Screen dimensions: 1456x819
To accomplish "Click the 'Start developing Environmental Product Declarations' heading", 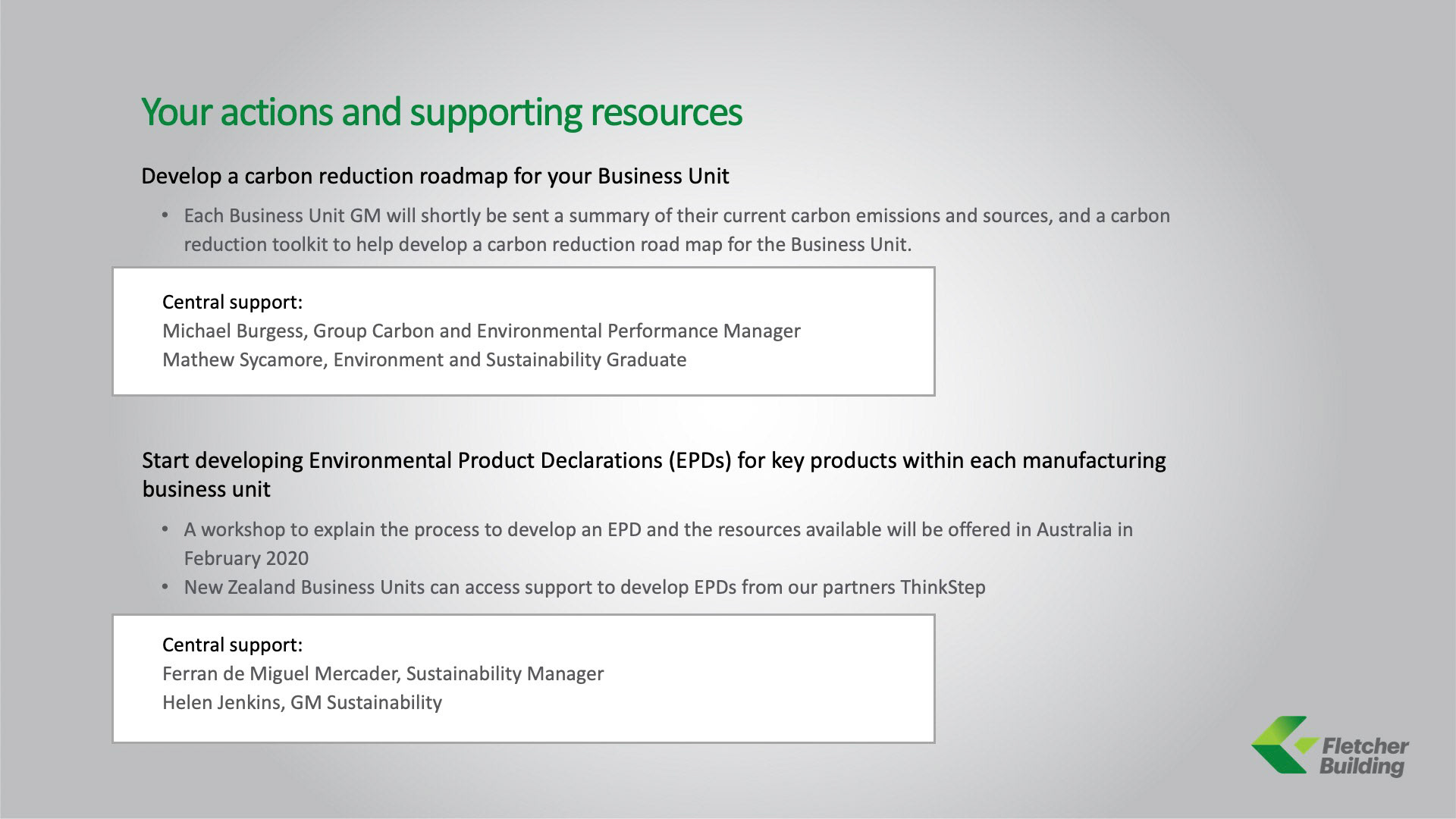I will [653, 460].
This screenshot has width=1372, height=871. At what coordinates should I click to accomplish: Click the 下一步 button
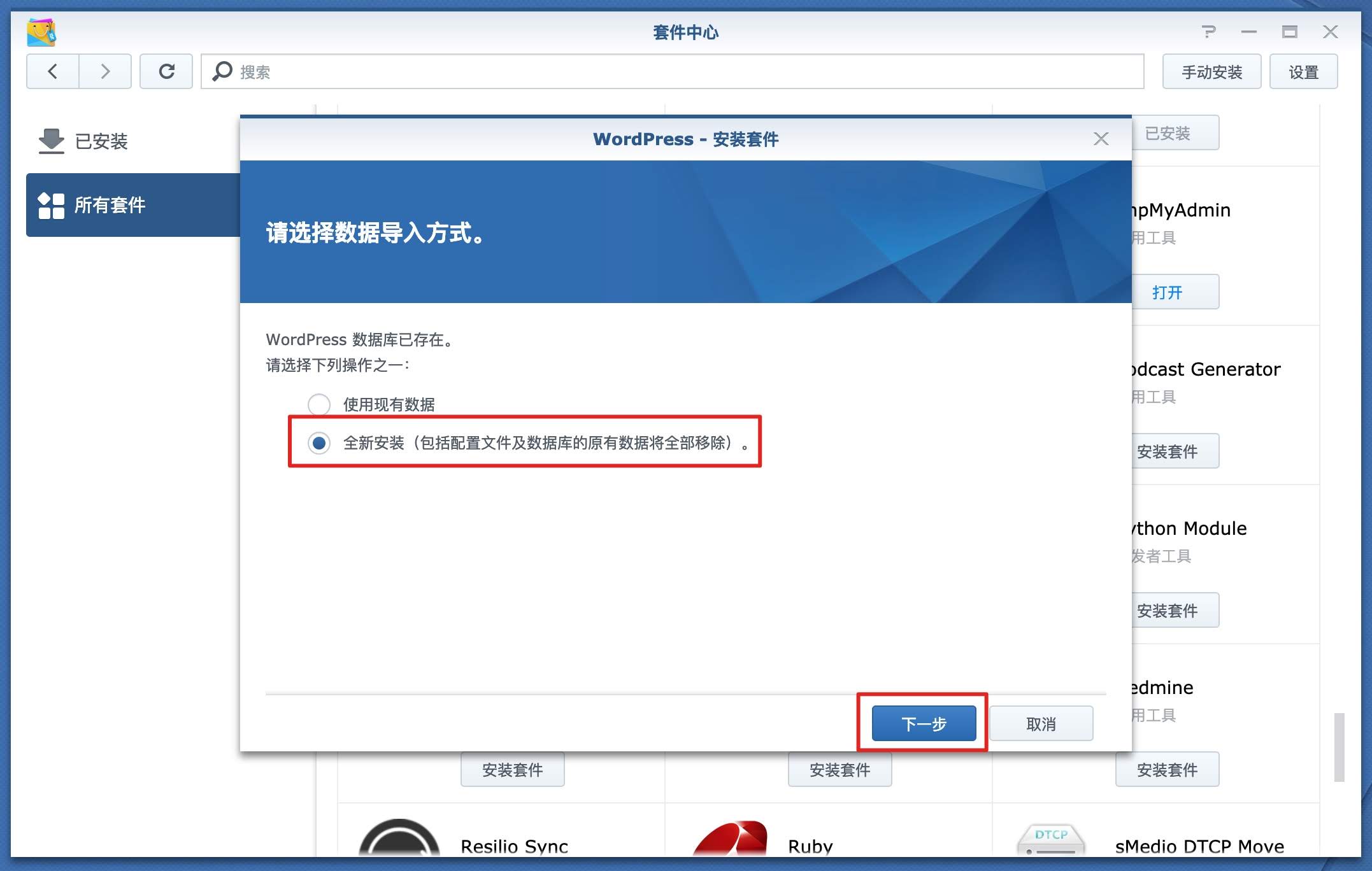click(x=924, y=723)
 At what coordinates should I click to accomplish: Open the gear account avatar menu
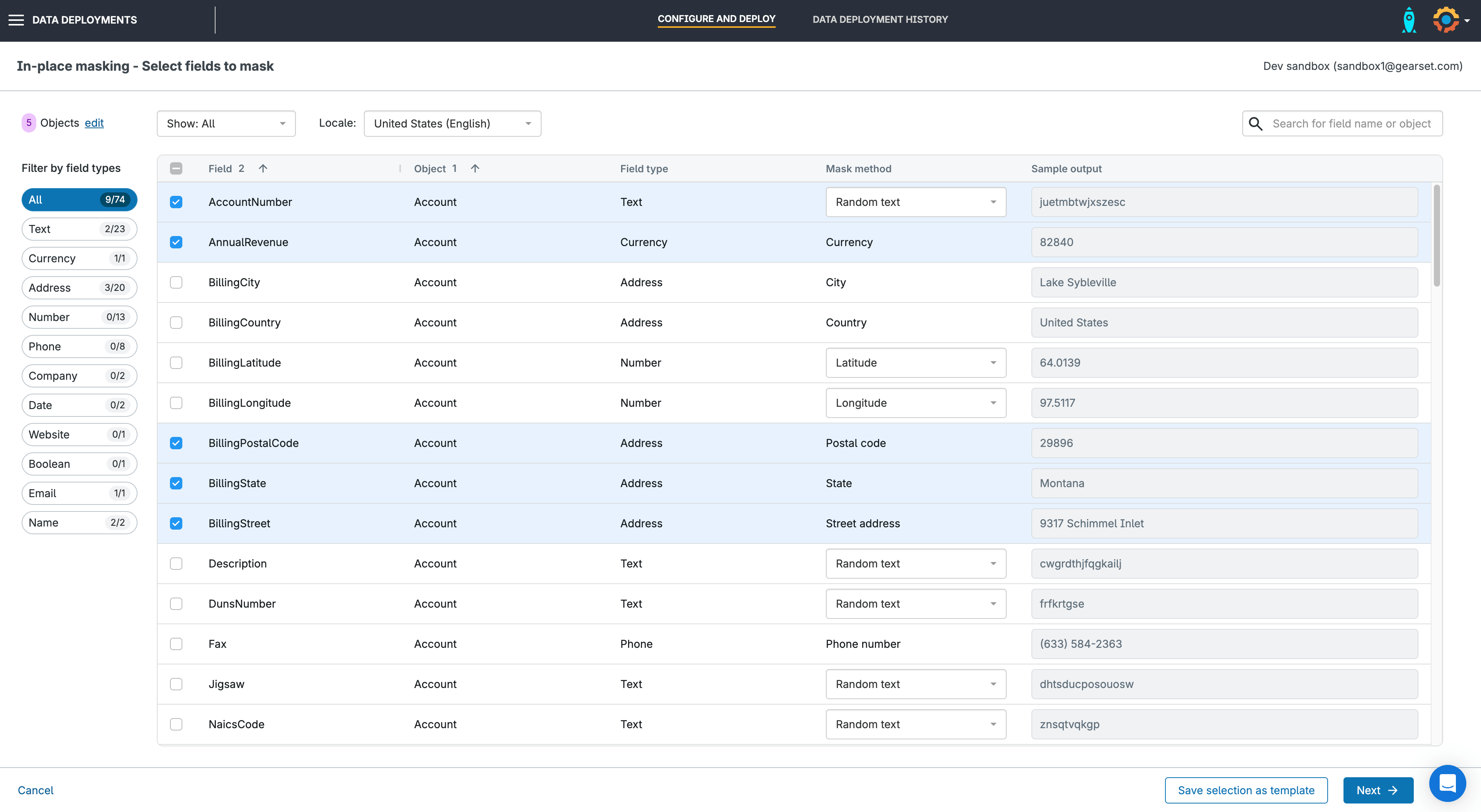(x=1447, y=20)
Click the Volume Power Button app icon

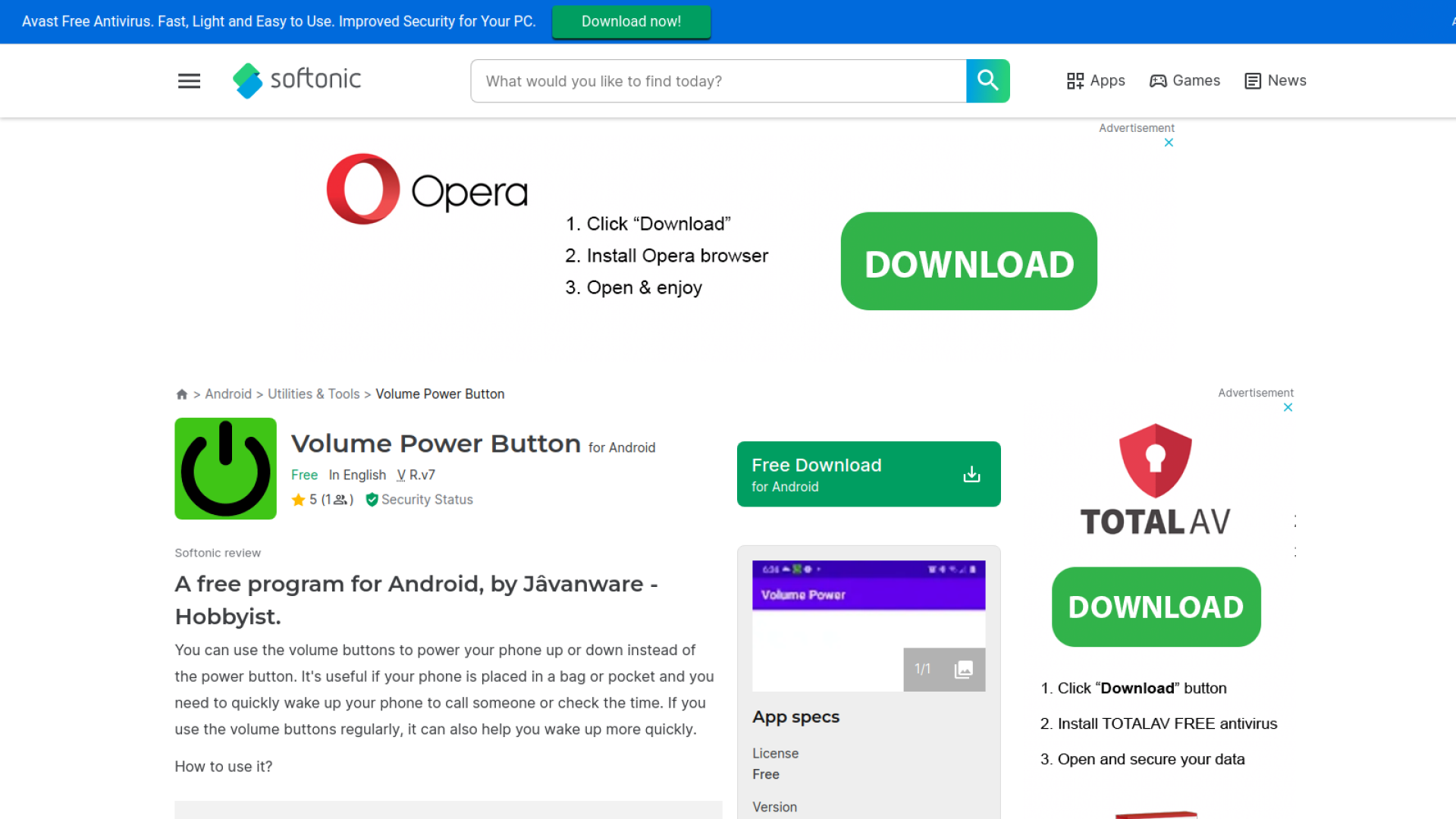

[Task instructions] With the pictures left out, give again exactly the lines from the one that contains "At what coordinates should I click to accomplish: Open" through the final line of the data above.

[Answer to this problem]
 At what coordinates should I click to accomplish: Open the gear account avatar menu
(x=1447, y=20)
Click the Volume Power Button app icon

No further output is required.